### Exercise prompt
Leave out the pictures and output exactly the lines below from the one with "Select the maroon bar segment for 12/2020" down to the one with "Image resolution: width=673", both of them included.
[Input]
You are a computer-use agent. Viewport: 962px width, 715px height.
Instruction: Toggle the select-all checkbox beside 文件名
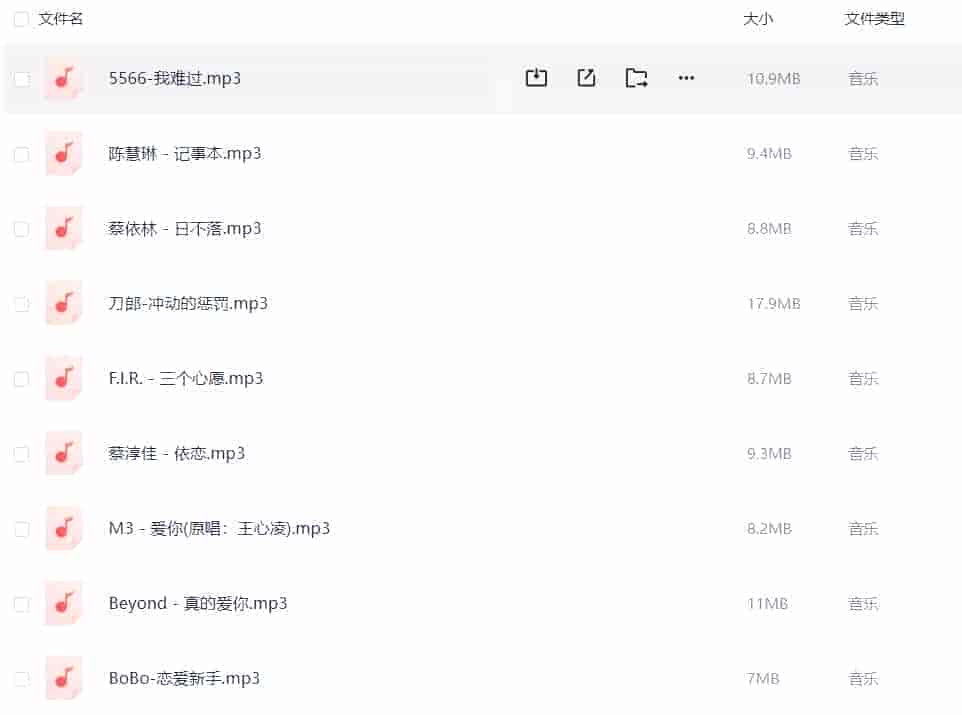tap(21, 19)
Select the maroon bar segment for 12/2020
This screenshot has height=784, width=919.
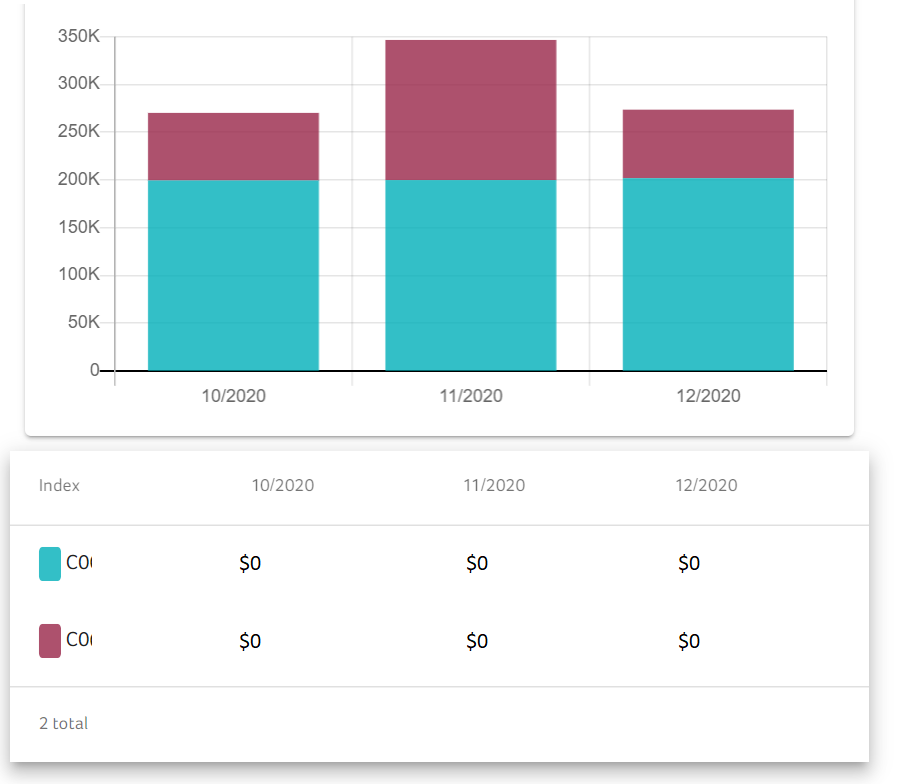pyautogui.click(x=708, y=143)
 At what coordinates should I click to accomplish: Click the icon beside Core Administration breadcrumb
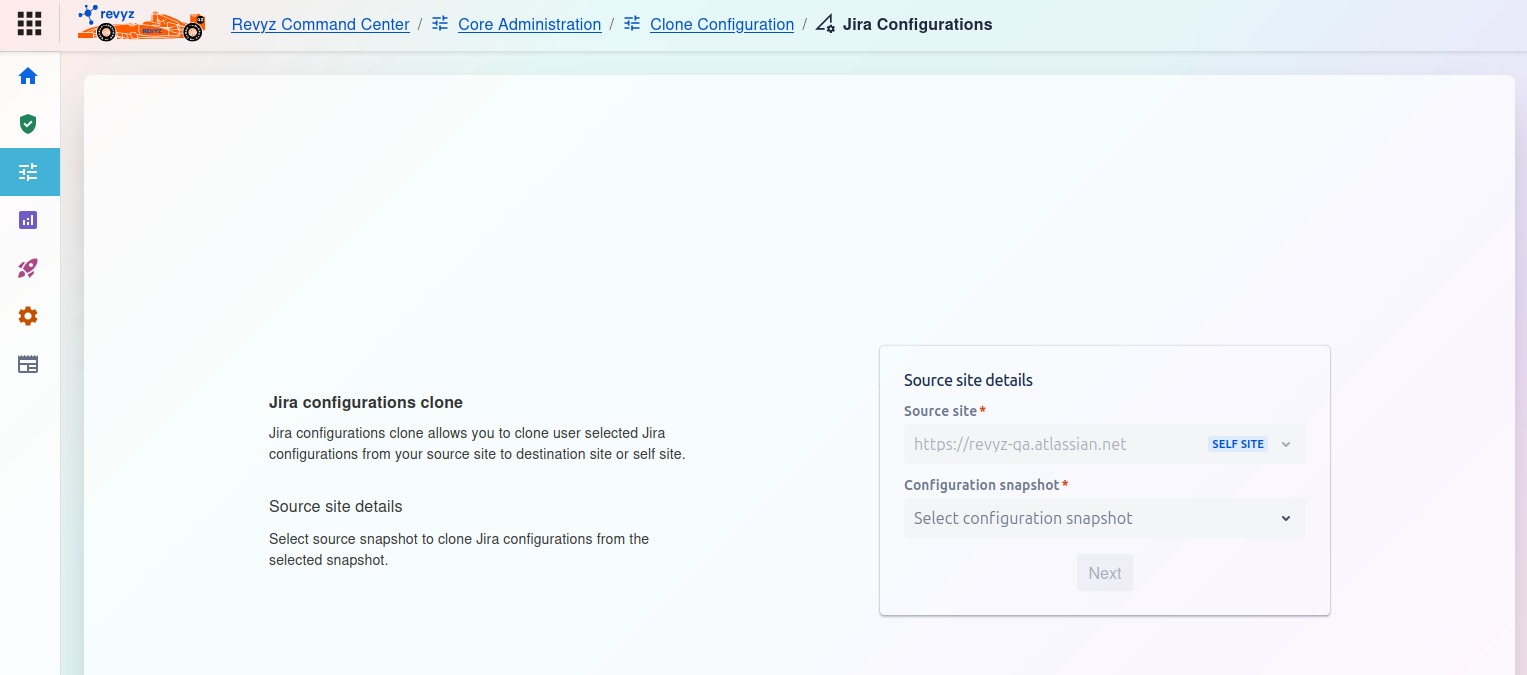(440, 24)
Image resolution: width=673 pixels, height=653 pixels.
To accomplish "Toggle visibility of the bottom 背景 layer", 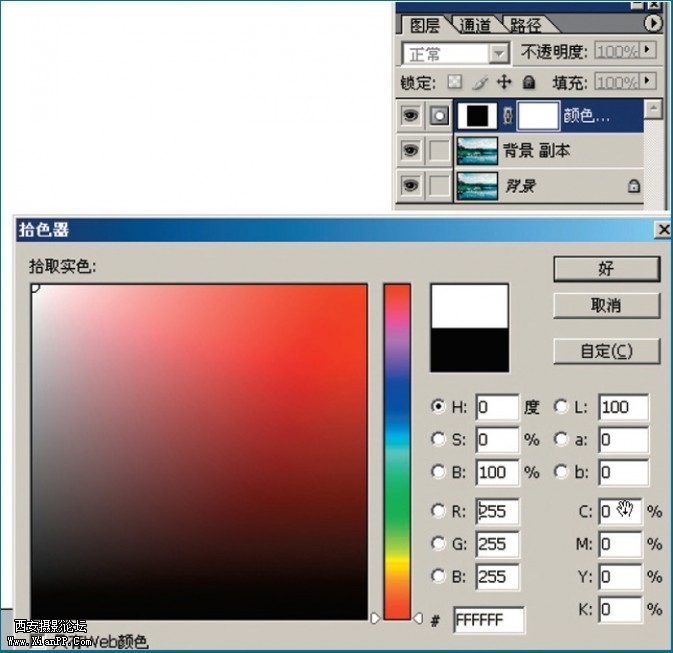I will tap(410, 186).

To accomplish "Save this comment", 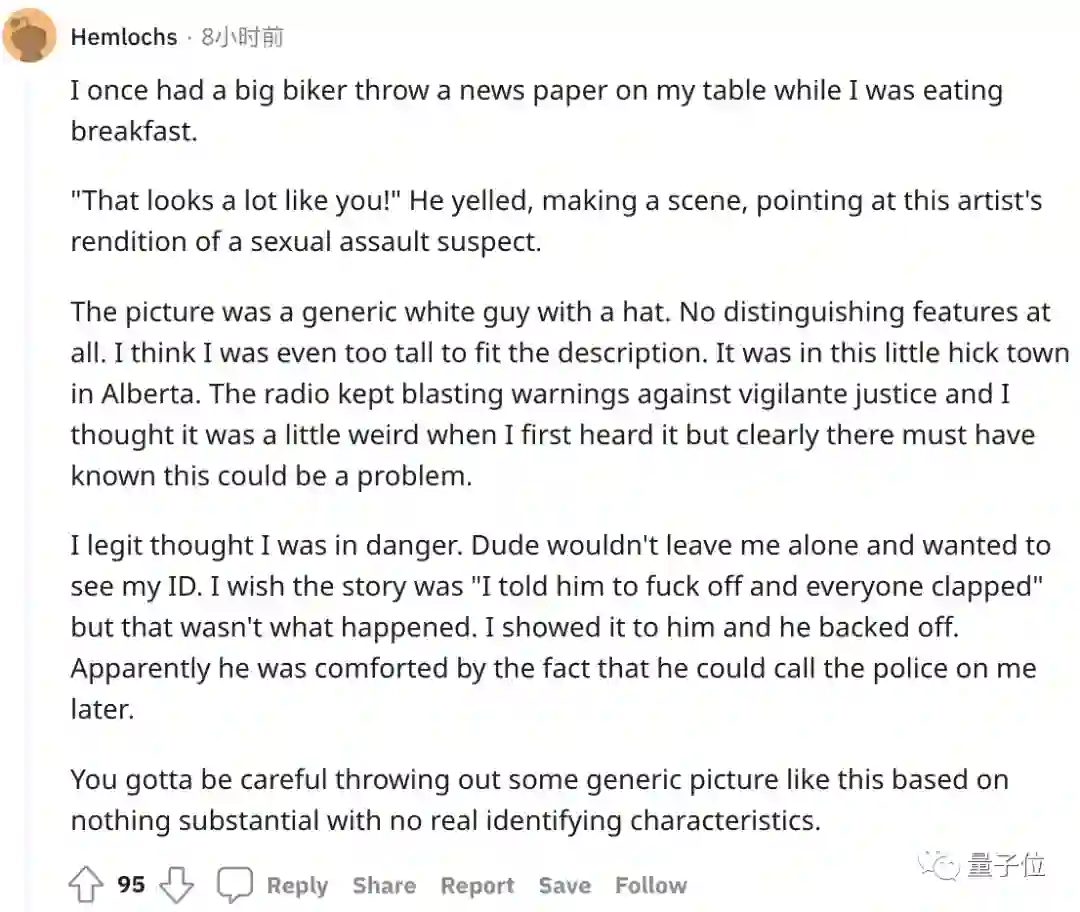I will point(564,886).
[/Input]
### Task output
Select the maroon bar segment for 12/2020
This screenshot has height=784, width=919.
pyautogui.click(x=708, y=143)
 At what coordinates should I click to accomplish: Click the icon beside Core Administration breadcrumb
(440, 24)
Image resolution: width=673 pixels, height=653 pixels.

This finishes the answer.